> [Direction]: Print everything from the line containing "Tap the 11,290걸음" down to the line containing "point(166,98)", including both of those lines, and reproduce each one without any changes.

> [Given entries]:
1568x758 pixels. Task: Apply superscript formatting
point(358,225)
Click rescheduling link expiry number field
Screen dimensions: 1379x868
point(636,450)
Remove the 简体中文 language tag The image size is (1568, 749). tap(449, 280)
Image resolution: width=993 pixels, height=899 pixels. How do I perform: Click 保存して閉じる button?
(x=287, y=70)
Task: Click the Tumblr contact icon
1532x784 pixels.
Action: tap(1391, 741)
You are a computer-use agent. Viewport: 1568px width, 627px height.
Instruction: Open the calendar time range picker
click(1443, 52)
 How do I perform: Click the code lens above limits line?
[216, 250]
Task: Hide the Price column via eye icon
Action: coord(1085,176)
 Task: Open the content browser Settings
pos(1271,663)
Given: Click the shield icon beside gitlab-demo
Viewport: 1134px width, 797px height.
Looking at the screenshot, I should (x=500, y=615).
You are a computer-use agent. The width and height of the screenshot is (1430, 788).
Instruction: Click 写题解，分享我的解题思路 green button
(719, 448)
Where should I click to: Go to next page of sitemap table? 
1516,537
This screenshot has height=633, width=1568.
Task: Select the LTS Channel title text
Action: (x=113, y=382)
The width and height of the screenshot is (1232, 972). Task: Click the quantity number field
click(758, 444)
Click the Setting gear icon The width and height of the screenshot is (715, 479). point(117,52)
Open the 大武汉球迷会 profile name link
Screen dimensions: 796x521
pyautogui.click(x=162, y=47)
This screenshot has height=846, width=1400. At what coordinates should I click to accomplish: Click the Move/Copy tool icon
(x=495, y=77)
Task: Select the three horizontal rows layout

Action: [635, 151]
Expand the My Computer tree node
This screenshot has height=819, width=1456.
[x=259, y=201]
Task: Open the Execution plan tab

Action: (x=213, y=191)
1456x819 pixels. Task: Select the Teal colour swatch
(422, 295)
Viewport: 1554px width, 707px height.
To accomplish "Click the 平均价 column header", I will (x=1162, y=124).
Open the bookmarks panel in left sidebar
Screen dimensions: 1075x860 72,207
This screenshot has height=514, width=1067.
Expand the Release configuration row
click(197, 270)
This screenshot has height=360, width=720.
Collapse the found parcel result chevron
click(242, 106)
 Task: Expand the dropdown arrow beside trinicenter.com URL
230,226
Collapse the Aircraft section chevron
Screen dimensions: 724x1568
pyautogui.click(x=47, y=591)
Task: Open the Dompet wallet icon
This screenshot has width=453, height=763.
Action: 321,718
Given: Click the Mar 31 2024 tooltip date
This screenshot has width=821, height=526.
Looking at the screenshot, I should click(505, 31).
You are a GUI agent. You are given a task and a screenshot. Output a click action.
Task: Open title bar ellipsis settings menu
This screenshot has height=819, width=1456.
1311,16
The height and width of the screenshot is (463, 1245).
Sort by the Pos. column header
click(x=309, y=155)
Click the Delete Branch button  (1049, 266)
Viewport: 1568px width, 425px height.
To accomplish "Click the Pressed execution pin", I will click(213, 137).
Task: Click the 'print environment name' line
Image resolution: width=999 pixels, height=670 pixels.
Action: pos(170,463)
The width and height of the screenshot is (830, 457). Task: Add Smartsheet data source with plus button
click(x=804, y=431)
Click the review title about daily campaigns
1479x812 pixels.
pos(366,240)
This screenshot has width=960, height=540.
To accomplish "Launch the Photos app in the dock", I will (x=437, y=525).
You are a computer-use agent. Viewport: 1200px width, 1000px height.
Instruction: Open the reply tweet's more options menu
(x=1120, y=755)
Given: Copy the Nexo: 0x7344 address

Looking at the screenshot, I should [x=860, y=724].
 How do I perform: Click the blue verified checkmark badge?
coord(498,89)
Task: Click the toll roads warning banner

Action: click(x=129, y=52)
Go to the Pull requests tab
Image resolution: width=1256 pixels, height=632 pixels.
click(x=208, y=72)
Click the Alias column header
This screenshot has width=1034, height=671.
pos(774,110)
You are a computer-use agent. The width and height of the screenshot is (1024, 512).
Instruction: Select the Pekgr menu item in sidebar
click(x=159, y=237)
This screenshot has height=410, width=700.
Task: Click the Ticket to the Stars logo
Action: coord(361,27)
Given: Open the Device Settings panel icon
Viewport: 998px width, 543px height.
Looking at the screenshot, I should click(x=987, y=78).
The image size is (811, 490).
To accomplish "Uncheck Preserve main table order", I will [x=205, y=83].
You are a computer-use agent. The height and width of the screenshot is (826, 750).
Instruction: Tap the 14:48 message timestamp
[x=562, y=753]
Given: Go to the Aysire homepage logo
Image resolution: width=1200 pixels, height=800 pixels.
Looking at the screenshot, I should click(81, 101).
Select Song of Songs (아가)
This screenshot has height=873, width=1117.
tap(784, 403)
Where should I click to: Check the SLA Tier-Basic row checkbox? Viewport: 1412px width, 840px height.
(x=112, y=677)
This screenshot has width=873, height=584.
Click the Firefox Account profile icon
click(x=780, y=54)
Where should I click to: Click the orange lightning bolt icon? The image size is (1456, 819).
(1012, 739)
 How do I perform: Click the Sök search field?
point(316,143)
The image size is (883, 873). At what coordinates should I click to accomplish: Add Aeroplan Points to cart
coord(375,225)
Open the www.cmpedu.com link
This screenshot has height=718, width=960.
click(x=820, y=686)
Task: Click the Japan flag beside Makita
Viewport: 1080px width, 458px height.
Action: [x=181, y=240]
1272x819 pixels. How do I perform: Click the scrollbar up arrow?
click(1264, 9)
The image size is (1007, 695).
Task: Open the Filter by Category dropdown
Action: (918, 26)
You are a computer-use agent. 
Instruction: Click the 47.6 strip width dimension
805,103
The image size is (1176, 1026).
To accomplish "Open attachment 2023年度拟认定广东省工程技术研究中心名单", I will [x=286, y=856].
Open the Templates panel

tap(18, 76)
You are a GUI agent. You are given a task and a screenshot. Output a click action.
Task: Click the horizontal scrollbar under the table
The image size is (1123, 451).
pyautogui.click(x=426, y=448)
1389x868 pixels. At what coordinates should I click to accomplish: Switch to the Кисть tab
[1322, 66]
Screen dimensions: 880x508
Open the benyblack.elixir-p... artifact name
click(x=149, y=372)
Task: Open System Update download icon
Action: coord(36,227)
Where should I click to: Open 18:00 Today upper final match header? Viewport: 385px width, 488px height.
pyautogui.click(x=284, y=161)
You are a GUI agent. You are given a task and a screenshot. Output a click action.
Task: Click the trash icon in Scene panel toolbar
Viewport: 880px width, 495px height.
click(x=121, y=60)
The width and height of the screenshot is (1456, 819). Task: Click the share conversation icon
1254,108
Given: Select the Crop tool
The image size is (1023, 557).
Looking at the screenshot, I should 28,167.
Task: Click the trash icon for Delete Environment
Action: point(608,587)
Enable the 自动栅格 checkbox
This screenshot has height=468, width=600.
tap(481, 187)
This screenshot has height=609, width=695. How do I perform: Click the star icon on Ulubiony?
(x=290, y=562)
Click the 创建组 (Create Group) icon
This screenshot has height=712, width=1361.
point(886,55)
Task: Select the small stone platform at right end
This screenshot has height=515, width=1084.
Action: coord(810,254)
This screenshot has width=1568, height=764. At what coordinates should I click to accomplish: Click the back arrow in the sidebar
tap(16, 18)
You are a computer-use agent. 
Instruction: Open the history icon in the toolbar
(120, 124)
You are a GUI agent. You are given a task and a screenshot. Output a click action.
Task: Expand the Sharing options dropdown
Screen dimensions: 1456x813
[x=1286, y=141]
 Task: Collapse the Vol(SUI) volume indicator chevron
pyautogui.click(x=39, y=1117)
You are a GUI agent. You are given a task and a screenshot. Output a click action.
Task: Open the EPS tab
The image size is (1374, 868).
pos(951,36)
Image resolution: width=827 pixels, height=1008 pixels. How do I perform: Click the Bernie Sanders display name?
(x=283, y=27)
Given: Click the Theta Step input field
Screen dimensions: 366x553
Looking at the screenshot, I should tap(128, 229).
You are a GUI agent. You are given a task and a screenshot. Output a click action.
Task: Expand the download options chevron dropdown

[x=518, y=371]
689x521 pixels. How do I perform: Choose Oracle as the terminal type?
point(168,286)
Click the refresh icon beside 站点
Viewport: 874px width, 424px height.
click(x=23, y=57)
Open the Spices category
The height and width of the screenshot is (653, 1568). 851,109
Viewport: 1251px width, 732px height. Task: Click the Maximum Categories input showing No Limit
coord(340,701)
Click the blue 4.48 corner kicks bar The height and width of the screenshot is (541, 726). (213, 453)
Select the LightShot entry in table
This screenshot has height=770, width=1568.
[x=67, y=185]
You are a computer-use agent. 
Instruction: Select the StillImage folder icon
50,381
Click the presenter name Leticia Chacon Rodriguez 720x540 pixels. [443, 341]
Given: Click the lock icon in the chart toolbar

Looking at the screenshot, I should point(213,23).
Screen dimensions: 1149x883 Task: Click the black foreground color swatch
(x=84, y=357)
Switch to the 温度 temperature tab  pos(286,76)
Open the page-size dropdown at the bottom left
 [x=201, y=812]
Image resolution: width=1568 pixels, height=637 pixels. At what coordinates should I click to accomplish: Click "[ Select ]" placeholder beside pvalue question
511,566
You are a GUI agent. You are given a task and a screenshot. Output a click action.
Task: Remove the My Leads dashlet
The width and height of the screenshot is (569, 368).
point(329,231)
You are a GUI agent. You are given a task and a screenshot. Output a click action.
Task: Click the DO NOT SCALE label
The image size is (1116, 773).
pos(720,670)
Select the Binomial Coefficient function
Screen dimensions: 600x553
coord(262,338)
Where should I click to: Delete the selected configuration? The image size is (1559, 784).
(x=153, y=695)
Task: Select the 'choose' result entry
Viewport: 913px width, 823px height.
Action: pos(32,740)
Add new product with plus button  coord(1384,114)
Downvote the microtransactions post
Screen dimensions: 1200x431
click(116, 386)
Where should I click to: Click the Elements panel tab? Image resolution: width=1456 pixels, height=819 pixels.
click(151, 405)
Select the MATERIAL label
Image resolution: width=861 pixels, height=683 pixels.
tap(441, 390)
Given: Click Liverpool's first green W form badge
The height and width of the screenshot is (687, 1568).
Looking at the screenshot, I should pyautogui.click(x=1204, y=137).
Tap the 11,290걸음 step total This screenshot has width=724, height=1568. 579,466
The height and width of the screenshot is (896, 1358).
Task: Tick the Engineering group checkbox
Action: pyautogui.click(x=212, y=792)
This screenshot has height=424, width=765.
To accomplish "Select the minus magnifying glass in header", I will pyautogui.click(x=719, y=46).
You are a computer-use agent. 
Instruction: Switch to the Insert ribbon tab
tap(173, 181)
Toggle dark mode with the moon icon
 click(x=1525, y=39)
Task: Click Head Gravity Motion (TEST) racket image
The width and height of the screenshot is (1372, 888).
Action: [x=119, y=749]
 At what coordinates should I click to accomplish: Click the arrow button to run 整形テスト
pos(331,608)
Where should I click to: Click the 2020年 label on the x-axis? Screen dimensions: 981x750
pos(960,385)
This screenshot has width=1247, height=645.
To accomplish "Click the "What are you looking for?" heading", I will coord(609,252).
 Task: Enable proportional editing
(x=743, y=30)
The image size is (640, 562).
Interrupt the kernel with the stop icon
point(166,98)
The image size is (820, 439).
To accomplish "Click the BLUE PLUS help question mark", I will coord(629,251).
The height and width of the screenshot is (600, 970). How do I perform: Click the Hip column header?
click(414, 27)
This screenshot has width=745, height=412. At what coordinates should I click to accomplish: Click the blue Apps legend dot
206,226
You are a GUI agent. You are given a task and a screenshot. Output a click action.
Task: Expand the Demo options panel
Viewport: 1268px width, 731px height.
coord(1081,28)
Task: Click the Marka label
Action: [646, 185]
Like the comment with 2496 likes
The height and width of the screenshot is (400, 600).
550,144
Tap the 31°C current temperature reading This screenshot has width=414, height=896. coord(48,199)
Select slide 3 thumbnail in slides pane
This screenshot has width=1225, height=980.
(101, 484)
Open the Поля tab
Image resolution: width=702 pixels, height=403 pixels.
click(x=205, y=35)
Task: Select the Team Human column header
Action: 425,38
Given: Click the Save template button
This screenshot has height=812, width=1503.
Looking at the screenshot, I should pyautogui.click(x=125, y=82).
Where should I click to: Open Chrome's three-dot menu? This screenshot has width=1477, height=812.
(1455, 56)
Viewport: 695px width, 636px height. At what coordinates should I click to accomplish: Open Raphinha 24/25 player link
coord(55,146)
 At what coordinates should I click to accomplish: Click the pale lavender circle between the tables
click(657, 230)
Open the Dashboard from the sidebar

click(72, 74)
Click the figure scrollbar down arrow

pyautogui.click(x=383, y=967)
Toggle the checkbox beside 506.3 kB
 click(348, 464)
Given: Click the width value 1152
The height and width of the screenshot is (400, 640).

> [Answer]:
Tap the 11,290걸음 step total This screenshot has width=724, height=1568. 579,466
The height and width of the screenshot is (896, 1358).
Task: Tick the Engineering group checkbox
Action: pyautogui.click(x=212, y=792)
This screenshot has height=424, width=765.
To accomplish "Select the minus magnifying glass in header", I will pyautogui.click(x=719, y=46).
You are a computer-use agent. 
Instruction: Switch to the Insert ribbon tab
tap(173, 181)
Toggle dark mode with the moon icon
 click(x=1525, y=39)
Task: Click Head Gravity Motion (TEST) racket image
The width and height of the screenshot is (1372, 888).
Action: [x=119, y=749]
 At what coordinates should I click to accomplish: Click the arrow button to run 整形テスト
pos(331,608)
Where should I click to: Click the 2020年 label on the x-axis? Screen dimensions: 981x750
pos(960,385)
This screenshot has width=1247, height=645.
To accomplish "Click the "What are you looking for?" heading", I will coord(609,252).
 Task: Enable proportional editing
(x=743, y=30)
The image size is (640, 562).
Interrupt the kernel with the stop icon
point(166,98)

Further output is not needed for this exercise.